FRANCE
1 décembre 2021
Est-ce un film sur France, la journaliste vedette du film, ou est-ce un film sur la France, le pays, la France contemporaine, immergée dans la tourmente des médias ? Dû à son histoire, le mariage entre la culture déjà existante et la tourmente des médias possède une saveur toute particulière en France.
Comédie dramatique française du réalisateur Bruno Dumont, accueillie avec un mélange d’applaudissements et de hués à Cannes en 2021.
L’HISTOIRE
France est une super star journalistique, qui a sa propre émission de nouvelles. Elle parcourt le monde, dans le cadre de reportages aux intentions ambigües, quelque part entre compassion envers le monde souffrant de guerres et développement de son propre programme de vedettariat.

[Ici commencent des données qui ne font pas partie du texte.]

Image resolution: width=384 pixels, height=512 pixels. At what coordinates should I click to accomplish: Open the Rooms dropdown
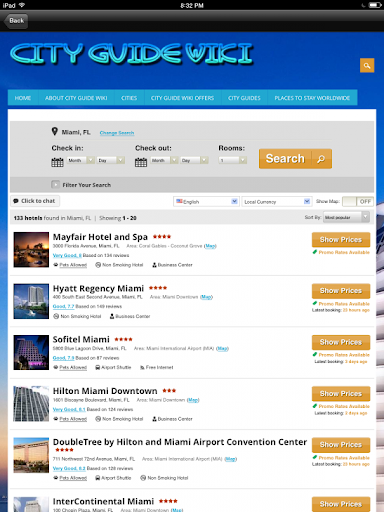coord(233,160)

Autant elle brille à l’écran, autant les relations avec ses proches, avec ceux avec qui elle interagit concrètement, dans la vraie vie de tous les jours, apparaissent froides et conflictuelles. Mais les auditeurs ne voient que la France idéalisée, jusqu’au jour où ils l’entendent, elle et son équipe, parler franchement et sans aucune compassion des drames du jour, alors qu’ils croyaient les micros fermés.
Entretemps, toujours dans sa vie « réelle », elle frappe un cycliste accidentellement, et elle tente de limiter les dégâts découlant de cet incident par des actions de compensations envers sa victime, un jeune immigré, des actions dont il est difficile de dire si elles sont sincères ou si elles sont effectuées pour sauver son image de journaliste vedette compatissante.
LES INTERPRÉTATIONS
Pour Peter Debruge, de Variety, le film « a beaucoup à dire (« a lot here to unpack ») pour ceux qui le prennent au sérieux ».

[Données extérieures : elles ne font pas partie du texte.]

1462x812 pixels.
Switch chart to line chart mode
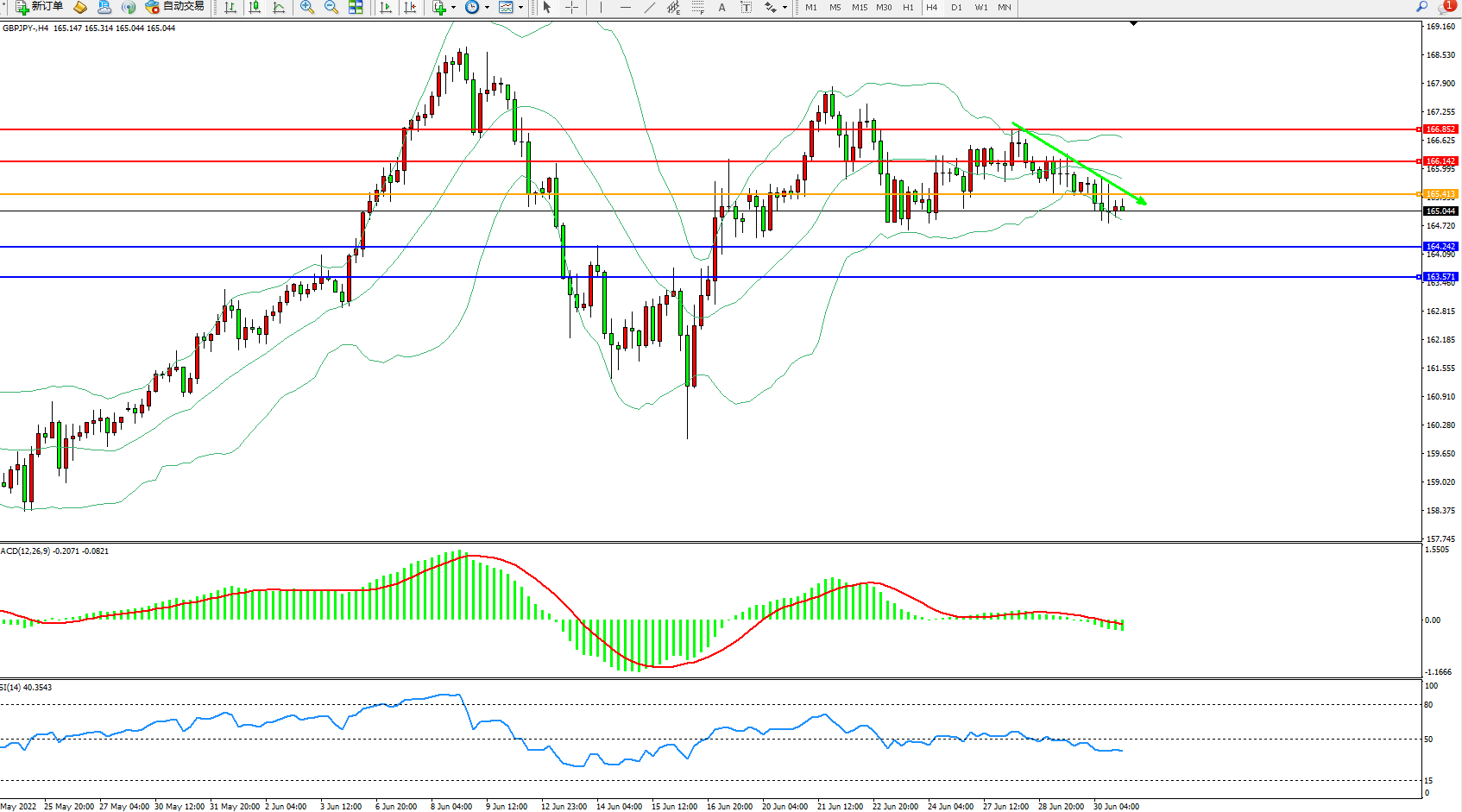(279, 8)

Pour de nombreux analystes, le film représente une sorte de diagnostic de la France, mais « la maladie qui ronge le pays- et aussi l’héroïne- est difficile à identifier »; le film se veut donc, selon Mark Asch, un état de la situation des médias mais aussi de la France elle-même, conclue-t-il, dans Little White Lies. Et même une sorte de description de la dépression et de la désillusion du pays en entier. C’est, d’une certaine manière, une sorte de « state-of-the-nation address written in invisible ink » (une sorte de discours sur l’état de la nation, écrit à l’encre invisible).
UNE INTERPRÉTATION PLUS LARGE
Les nouveaux médias de communication ne s’intègrent pas à des sociétés qui ont toutes les mêmes expériences historiques ou le même terreau.

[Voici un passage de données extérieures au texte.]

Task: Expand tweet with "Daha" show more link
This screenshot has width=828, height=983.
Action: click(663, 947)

Dans le cas de la France, la longue tradition de centralisation et de limitation de certains aspects de la vie collective locale française a parfois affaibli les relations que l’on entretenait les uns avec les autres, localement, au profit de directives et de dynamiques qui provenaient de la capitale- Paris, bien sûr. Cette dynamique pouvait insensibiliser les relations qu’on avait avec les plus proches de nous. Le proche devient négligé au profit du loin. Cette dynamique n’est pas sans être reliée à un snobisme très français, où l’on tente de découvrir la dernière mode qui vient de la capitale.
On trouve l’identification de cette dynamique toute française dans des auteurs classiques qui ont examiné l’histoire française sous cet aspect, comme de Alexis de Tocqueville, ou qui l’ont comparée à d’autres traditions, comme Norbert Elias.
L’insensibilité que manifeste France, la journaliste vedette, vis-à-vis son entourage immédiat, son mari, son fils, par exemple, et son hyper sensibilité vis-à-vis de son auditoire, est une sorte de reproduction d’une dynamique très française, où le centre a une importance surdéveloppée par rapport au proche, au local, du moins en ce qui concerne les questions administratives et de politiques publiques, ce qui se reproduit en partie dans le reste de la société. En parlant de la dictature des médias, on parle de France, la journaliste, mais aussi de la France, de sa tradition et de sa réactivation à l’occasion du tourbillon des médias.
Les nouveaux médias ne pénètrent pas des milieux sans passé et sans histoire. France nous présente une partie de sa dimension française.